EDIT: for example, to get a sense of how ill-conditioned is deep NN learning, a recent paper [1] shows that if we feed to an object classifying NN an image with crafted but unnoticeable perturbations the predictions change completely.
There is large body of work from the mid 1980s and early 1990s that addresses the question of hardness, sensitivity and robustness from various statistical physics/computer science collaborations. Of course, it is still ongoing, but that was a big period. The basic thrust of this program is to take methods from statistical mechanics and use them calculate not just worst case complexity, but also average case, best case, and everything in between. It is hard to think of a reference to end all references, but as far as books go you might want to check out: http://www.amazon.com/The-Nature-Computation-Cristopher-Moor.... For an article that briefly addresses some results related to kSAT there is: http://www.cs.cornell.edu/selman/papers/pdf/99.nature.phase.....

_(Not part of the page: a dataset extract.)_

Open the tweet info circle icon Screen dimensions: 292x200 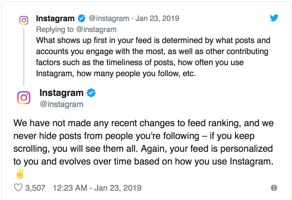pyautogui.click(x=274, y=188)
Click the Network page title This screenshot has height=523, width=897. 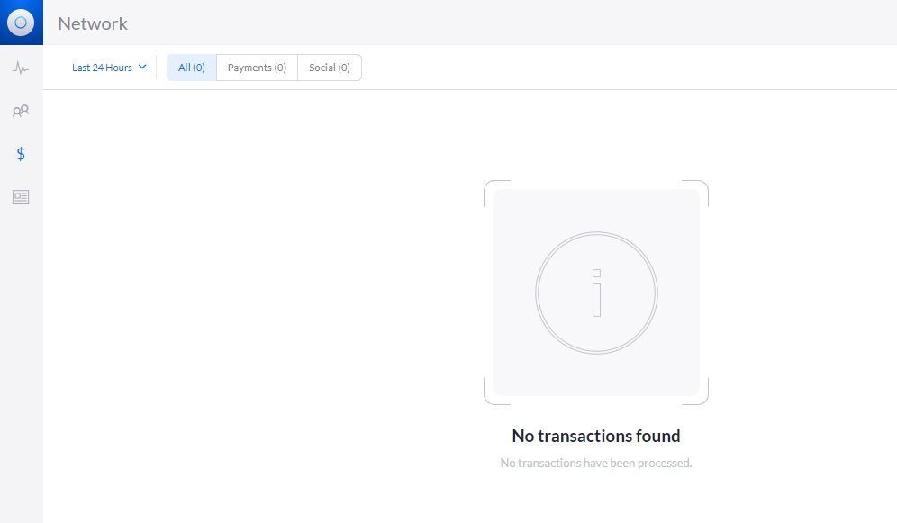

I have seen Riemann geometry applied to neural networks. Basically the state space is curved, so you can speed up learning if take the curvature into account when sampling in the space of possible neural nets. (you want to explore the hypothesis space evenly)
Information geometry for Neural networks, 1998, Daniel Wagenaar:-
I think the author has confused NP with NP-hard (or NP-complete). Indeed, it is extremely unlikely that the unknottedness problem is NP-complete, as it is already in NP ∩ co-NP (assuming the generalized Riemann hypothesis). Furthermore, we know that the problem of computing many knot invariants is "only" BQP-complete, so it's possible that unknottedness is in BQP (i.e., efficiently solvable by quantum computers), though I don't know the expert opinion on this.
I think machine learning boils down to 2 fundamental issues:
1) Having a model class that is powerful enough to represent the data.
and
2) Being able to find a "good enough" optimal solution over that model class.
In principle over-fitting can be addressed through the choice of the particular optimization criteria in (2).
Neural networks are used because they are powerful enough to represent many data sets of interest and because there exist good algorithms for finding LOCAL optima.
Unfortunately they are complex non-linear, non-convex functions and hence finding a global optimum is most likely NP-hard.
We are left then with the heuristic of hoping that the local optima we are able to find are "close enough" to the global optimum to meet our needs.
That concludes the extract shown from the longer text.